Suite à ma condamnation, on a décidé de faire appel, car cela aurait pu faire jurisprudence vis-à-vis de toutes les structures syndicales qui seraient privées du droit d’expression. La Cour d’appel du 9 novembre dernier à Reims a blanchi l’UD-CGT. Par la suite, nous avons constaté un véritable acharnement judiciaire. Mme Avril a en effet déposé un recours en cassation. Cela coûte cher et nous n’acceptons pas que le ministère du Travail, qui avait pris acte du retour d’Anthony dans la Marne suite à la décision du TA de Nancy, continue, à travers la protection fonctionnelle, de financer la défense de la directrice de la DREETS. Nous avons tous les éléments pour penser qu’il y a là un soutien politique.

D&S : Et la seconde procédure ?

SD : Elle est du même tonneau. Elle a été séquencée en deux parties. Dans la même période, le syndicat CGT avait mené une enquête CHSCT au sein de la DIRECCTE car de nombreux salariés étaient en souffrance au sein de cette administration. L’UD-CGT, qui a un rôle d’aide aux syndicats, a adressé un courrier à la ministre Élisabeth Borne, pour faire cesser les harcèlements constatés. Cela n’a pas plu à Mme Avril qui a considéré que c’était de la diffamation et qui a porté plainte contre l’UD. Cette seconde procédure n’est toujours pas jugée. Le procès est prévue pour le 27 septembre prochain.

D&S : Avec des procédures différentes, il s’agit bien d’attaques répétées contre le syndicat.

SD : Ces procédures sont bien liées. Il ne faut pas être naïf.

D&S : Comment, dans cette bataille, les soutiens se sont-ils manifestés ?

SD : Il s’agit d’une lutte qui dure depuis deux ans. Depuis le début de cet acharnement judiciaire, toutes les forces syndicales et politiques sont très mobilisées. Chaque fois que je suis convoquée au tribunal, nous avons le soutien de toutes celles et tous ceux qui sont mobilisés depuis le début. C’est très positif.

L’acharnement antisyndical est aussi présent, comme celui contre une structure interprofessionnelle. Dans les entreprises comme dans les services, cela ne se traduit pas de la même façon. Il y a des élus CGT, et des élus d’autres syndicats, qui, suite aux pressions patronales, se sont découragés et abandonnent leur mandat. Il y a aussi la volonté patronale de favoriser la division syndicale. Notre rôle en tant que structure interprofessionnelle, c’est de ne pas créer ce climat de division. On impulse les discussions entre organisations syndicales, comme nous l’avons fait dans la Marne, et cela malgré des divergences. On recherche les points de convergence pour qu’il y ait des discussions en intersyndicale au niveau départemental, et pour soutenir celles et ceux qui luttent contre toutes les formes de discrimination au sein des entreprises, comme des services.

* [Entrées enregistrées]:
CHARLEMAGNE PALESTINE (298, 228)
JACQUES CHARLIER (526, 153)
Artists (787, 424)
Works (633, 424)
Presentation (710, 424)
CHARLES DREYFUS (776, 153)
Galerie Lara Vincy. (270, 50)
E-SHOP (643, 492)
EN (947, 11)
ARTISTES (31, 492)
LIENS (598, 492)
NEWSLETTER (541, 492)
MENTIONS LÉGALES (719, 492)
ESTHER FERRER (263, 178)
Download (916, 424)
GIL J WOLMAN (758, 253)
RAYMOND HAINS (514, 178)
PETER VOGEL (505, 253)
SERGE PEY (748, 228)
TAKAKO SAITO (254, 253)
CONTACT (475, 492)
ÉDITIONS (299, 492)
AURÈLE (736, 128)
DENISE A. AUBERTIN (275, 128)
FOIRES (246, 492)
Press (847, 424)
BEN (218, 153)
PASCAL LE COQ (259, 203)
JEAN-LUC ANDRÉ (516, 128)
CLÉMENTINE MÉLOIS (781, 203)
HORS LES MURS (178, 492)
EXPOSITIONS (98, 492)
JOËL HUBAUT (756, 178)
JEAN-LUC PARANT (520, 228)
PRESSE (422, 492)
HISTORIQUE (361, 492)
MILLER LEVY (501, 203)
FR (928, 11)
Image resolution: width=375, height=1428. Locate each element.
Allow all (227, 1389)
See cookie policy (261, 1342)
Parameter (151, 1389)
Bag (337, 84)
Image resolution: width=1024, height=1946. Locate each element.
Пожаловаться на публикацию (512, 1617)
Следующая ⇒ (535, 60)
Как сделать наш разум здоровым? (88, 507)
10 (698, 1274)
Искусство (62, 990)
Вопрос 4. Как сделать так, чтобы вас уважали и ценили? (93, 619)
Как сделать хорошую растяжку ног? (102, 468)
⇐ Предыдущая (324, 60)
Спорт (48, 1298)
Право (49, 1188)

* [CONSIGNE]:
Répondez à ces questions d'après l'entretien :
1. Quelle cour a blanchi l'UD-CGT, et à quelle date ?
2. À quelle ministre l'UD-CGT a-t-elle adressé un courrier pour faire cesser les harcèlements ?
3. Pour quelle date le procès de la seconde procédure est-il prévu ?

* [RÉPONSE]:
1. La Cour d'appel de Reims a blanchi l'UD-CGT le 9 novembre.
2. L'UD-CGT a adressé un courrier à la ministre Élisabeth Borne.
3. Le procès est prévu pour le 27 septembre.